- **THE TASK**: Could you please return each line of the data that has the word "Expand"?

- **GIVEN INFORMATION**:
■ ■ ■ ■

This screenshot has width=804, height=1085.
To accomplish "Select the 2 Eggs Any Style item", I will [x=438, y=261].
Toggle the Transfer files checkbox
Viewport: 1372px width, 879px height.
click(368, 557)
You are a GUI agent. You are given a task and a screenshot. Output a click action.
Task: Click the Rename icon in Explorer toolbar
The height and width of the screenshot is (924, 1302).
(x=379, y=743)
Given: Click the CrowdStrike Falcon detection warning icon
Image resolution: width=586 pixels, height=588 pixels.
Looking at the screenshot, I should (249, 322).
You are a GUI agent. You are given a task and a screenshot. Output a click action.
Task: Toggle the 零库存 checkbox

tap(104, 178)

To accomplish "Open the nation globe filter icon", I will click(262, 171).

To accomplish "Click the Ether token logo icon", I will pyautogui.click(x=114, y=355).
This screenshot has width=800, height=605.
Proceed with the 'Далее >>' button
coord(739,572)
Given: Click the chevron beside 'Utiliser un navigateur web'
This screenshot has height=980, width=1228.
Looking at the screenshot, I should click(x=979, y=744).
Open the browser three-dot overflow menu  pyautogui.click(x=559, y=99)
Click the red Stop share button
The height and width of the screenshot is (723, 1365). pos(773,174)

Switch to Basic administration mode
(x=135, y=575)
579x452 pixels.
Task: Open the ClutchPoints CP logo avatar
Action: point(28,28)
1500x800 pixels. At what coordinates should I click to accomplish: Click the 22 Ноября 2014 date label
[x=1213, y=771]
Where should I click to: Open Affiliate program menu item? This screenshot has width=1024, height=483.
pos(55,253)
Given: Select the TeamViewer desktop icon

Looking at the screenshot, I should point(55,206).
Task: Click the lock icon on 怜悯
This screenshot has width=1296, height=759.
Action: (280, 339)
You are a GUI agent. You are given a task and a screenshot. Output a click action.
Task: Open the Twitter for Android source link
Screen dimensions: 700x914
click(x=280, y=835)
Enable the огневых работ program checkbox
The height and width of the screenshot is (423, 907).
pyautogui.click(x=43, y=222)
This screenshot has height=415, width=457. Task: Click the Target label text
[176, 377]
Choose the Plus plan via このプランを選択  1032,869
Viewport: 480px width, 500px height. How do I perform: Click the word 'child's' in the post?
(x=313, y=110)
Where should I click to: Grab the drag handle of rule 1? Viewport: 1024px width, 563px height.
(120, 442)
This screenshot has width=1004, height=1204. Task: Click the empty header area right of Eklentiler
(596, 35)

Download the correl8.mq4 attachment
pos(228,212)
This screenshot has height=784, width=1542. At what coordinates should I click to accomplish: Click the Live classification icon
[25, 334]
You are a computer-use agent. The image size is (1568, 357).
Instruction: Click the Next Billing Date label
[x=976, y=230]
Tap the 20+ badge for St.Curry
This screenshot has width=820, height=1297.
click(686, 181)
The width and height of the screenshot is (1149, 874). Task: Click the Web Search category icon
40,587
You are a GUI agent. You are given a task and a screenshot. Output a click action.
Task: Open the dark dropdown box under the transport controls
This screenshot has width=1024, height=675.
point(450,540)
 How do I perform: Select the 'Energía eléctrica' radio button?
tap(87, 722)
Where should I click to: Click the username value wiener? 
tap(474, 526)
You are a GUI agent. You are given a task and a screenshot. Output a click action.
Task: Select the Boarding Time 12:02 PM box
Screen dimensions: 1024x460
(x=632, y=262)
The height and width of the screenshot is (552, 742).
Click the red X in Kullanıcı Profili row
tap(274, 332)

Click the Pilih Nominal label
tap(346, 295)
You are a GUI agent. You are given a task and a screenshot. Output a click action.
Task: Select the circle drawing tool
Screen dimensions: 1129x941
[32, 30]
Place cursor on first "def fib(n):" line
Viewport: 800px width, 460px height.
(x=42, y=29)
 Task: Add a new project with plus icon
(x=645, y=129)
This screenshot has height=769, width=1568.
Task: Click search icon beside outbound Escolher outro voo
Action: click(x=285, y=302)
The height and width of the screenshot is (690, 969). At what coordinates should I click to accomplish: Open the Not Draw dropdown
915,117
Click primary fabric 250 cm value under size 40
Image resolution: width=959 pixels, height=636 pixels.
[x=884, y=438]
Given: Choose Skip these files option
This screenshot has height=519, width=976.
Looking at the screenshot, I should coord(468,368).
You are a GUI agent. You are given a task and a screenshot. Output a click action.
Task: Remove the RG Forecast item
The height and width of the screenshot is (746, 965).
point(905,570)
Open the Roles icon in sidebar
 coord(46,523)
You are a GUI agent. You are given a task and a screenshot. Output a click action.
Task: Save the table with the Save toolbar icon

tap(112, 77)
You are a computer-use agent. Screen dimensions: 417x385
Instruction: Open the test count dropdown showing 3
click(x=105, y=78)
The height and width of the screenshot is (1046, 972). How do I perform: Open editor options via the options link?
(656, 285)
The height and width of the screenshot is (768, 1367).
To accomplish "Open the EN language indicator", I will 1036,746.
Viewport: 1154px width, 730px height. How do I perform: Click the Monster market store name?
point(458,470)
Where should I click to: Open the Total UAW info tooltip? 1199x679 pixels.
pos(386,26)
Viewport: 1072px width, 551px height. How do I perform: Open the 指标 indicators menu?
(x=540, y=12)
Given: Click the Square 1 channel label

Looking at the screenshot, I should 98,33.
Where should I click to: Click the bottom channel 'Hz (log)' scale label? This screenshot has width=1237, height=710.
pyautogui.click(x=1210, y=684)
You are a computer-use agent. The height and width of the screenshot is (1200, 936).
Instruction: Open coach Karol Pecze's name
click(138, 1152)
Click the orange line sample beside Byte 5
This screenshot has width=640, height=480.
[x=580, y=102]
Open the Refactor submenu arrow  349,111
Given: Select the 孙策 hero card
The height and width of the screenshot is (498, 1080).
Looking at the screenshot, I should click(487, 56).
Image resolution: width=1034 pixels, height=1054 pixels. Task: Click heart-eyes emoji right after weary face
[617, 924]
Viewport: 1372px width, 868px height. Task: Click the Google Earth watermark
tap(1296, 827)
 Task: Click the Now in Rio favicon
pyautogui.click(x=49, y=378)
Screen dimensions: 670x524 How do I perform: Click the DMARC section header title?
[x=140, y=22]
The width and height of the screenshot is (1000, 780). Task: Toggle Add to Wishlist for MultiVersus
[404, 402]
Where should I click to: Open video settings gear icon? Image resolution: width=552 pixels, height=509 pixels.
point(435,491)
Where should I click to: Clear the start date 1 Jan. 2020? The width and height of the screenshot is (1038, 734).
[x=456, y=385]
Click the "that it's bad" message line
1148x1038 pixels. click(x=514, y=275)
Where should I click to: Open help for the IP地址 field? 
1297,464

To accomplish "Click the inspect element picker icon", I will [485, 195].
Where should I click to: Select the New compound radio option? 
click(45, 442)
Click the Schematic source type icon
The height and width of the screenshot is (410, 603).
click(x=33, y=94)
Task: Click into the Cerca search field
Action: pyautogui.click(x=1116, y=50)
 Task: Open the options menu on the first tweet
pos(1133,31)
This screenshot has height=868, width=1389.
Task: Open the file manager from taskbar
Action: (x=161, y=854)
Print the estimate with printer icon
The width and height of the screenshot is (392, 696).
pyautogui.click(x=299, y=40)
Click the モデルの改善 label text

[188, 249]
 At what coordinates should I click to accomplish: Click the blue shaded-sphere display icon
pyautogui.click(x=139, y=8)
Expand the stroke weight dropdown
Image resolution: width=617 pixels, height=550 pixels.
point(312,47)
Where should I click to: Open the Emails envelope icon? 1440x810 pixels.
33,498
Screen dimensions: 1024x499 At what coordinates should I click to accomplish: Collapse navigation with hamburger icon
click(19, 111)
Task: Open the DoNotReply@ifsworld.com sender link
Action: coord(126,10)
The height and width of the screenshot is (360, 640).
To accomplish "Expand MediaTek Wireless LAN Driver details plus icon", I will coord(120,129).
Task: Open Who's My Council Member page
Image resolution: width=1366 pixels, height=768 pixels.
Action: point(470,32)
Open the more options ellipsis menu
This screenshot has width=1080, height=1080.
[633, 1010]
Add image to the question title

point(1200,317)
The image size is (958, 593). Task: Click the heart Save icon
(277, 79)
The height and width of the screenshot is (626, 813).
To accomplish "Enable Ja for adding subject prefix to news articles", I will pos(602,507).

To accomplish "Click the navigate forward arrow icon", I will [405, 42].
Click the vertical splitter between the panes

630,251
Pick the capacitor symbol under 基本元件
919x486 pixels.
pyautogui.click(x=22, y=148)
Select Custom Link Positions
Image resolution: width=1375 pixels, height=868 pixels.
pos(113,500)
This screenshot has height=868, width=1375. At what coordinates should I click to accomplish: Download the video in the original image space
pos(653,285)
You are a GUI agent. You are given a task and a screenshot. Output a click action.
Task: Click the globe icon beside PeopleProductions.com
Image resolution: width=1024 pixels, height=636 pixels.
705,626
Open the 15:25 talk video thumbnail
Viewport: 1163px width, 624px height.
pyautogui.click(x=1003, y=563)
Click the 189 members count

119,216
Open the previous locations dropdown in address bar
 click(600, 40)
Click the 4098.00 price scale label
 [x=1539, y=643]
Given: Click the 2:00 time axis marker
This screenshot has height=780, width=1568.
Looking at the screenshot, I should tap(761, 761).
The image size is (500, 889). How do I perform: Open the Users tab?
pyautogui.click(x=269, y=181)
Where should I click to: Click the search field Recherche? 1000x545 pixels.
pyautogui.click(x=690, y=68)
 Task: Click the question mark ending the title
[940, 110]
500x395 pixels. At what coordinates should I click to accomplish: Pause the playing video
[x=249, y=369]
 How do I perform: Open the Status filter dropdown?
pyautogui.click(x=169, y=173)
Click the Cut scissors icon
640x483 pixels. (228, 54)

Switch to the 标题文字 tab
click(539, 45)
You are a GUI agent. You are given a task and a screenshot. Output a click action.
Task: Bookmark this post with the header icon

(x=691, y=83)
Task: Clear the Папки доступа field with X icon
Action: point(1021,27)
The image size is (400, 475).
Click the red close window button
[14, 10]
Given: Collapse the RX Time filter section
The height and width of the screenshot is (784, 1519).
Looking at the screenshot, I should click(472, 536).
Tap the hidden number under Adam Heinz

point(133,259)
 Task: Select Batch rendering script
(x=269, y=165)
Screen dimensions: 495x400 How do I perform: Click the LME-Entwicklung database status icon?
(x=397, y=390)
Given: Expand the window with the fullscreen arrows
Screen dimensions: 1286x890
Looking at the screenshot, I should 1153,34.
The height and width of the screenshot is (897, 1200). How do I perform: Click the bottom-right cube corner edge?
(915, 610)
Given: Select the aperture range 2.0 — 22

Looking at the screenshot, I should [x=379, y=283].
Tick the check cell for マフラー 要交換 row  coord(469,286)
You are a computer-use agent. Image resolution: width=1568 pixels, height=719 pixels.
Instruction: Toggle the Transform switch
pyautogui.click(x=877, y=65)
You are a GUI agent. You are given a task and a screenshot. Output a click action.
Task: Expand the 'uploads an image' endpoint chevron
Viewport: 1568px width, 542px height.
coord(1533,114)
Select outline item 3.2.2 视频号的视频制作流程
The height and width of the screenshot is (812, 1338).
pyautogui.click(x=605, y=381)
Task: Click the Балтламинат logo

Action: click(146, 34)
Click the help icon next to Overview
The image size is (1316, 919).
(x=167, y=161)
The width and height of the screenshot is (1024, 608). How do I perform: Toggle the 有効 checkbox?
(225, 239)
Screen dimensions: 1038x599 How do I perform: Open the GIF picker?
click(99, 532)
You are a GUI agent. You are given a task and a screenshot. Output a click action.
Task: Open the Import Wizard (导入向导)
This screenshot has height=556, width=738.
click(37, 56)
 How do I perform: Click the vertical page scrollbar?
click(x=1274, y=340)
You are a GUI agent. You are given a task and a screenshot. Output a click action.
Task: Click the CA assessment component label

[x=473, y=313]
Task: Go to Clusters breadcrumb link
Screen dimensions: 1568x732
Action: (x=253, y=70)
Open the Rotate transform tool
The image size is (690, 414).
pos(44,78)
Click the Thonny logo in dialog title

■ ■ ■ ■

- **WRITTEN REPLY**:
Expand the stroke weight dropdown
To accomplish "Expand MediaTek Wireless LAN Driver details plus icon", I will coord(120,129).
Given: Expand the window with the fullscreen arrows
Task: Expand the 'uploads an image' endpoint chevron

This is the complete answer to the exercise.